Macron's advisers say he hopes to modernize France's relations with Africa by emphasizing business links, education, and sport rather than development aid.
Although Macron has pledged to increase France's aid budget to 0.55 percent of GDP by 2022, France's aid budget was cut by 140 million euros in July as part of 4.5 billion euros of reductions in public spending.
This summer the French president set up a committee to advise him on Africa policy.
It is made up primarily of young businesspeople with dual nationality and close connections with their country of origin.
As well as countering hostility to France's influence over its former colonies, which is particularly strong among young people, Macron also has to bury the memory of his controversial remark at a G20 meeting that Africa has "civilisational" problems, among them African women having "seven or eight children".
It will be recalled that Mr Macron after his inauguration last May visited Gao, Mali in what was his second foreign trip after Germany.
During the visit he said French troops would remain "until the day there is no more Islamic terrorism in the region".
Later in July, Mr Macron returned to Mali where he joined West African presidents to launch a new multinational military force to tackle Islamist militants in the Sahel.
He told a regional summit the force should be fully operational by the autumn despite its current budget shortfall.
Some observers see the initiative of the G5 Sahel bloc - Mali, Mauritania, Burkina Faso, Niger and Chad - as forming the basis of an eventual exit strategy for around 4,000 French troops now deployed to the volatile region.

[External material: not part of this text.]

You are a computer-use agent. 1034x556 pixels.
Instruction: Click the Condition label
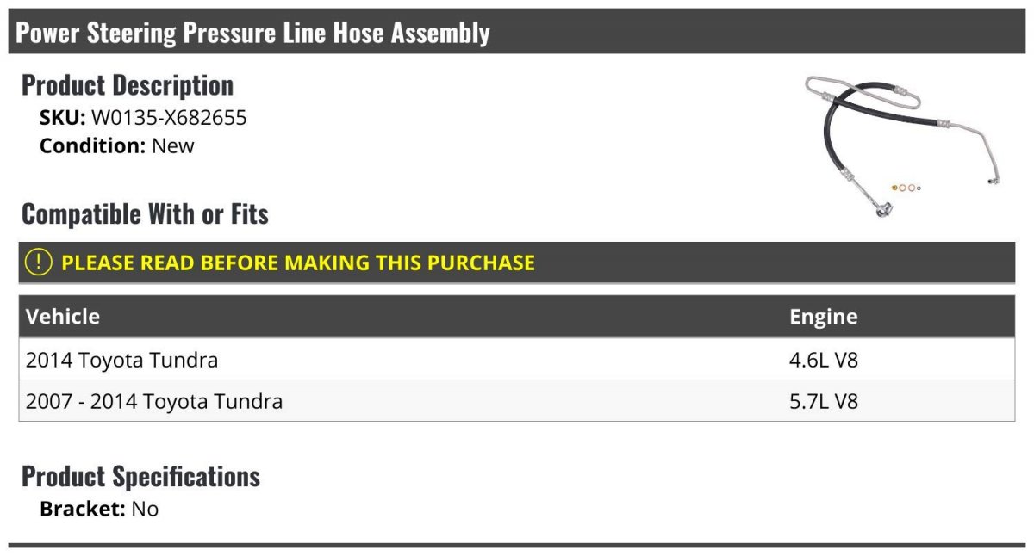[x=92, y=145]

But Macron said Paris had no plans to withdraw them.
However, his latest trip will see him visit three countries before returning to his native France.
Big speech in Burkina
In Burkina Faso on Tuesday the French president will deliver a speech on his Africa policy in front of 800 students at Ouagadougou University - a challenge, given that many Burkinabé resent the fact that France helped former president Blaise Compaoré flee to Côte d'Ivoire when he was toppled by massive demonstrations.
Burkina is also demanding the extradition of Compaoré's brother, François, in a case relating to the death of a journalist in 1998.

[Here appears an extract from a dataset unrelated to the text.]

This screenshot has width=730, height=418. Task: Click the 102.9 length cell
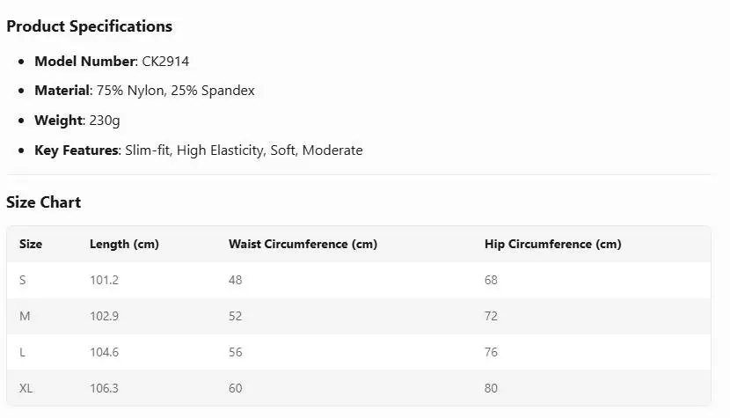tap(104, 316)
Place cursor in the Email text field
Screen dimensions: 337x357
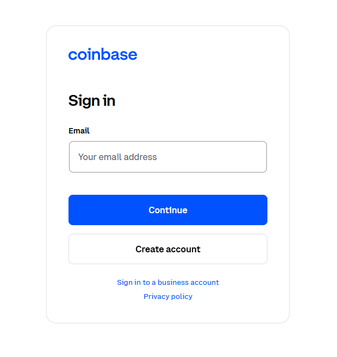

Several organisations have called a demonstration during Macron's visit to protest at the "plundering" of the country's natural resources by French companies, French military presence and the continued existence of the CFA franc, which they claim is a "colonial currency".
Europe-Africa summit
In the Côte d'Ivoire capital, Abidjan, he will attend a Europe-Africa summit where he hopes to link relations with Africa to his plans for European Union reform.
Macron is pushing for European countries to support the G5 African military force in the Sahel and coordinate efforts to stop people smuggling from countries such as Libya.
He will also lay the foundation stone of the Abidjan metro, a project being undertaken by French-Korean consortium Bouygues-Dongsan and supported by a 1.4 billion-euro French loan.
His final destination, Ghana, is a former British colony, not a French one, a sign that he has a "continental approach to Africa", according to his advisers.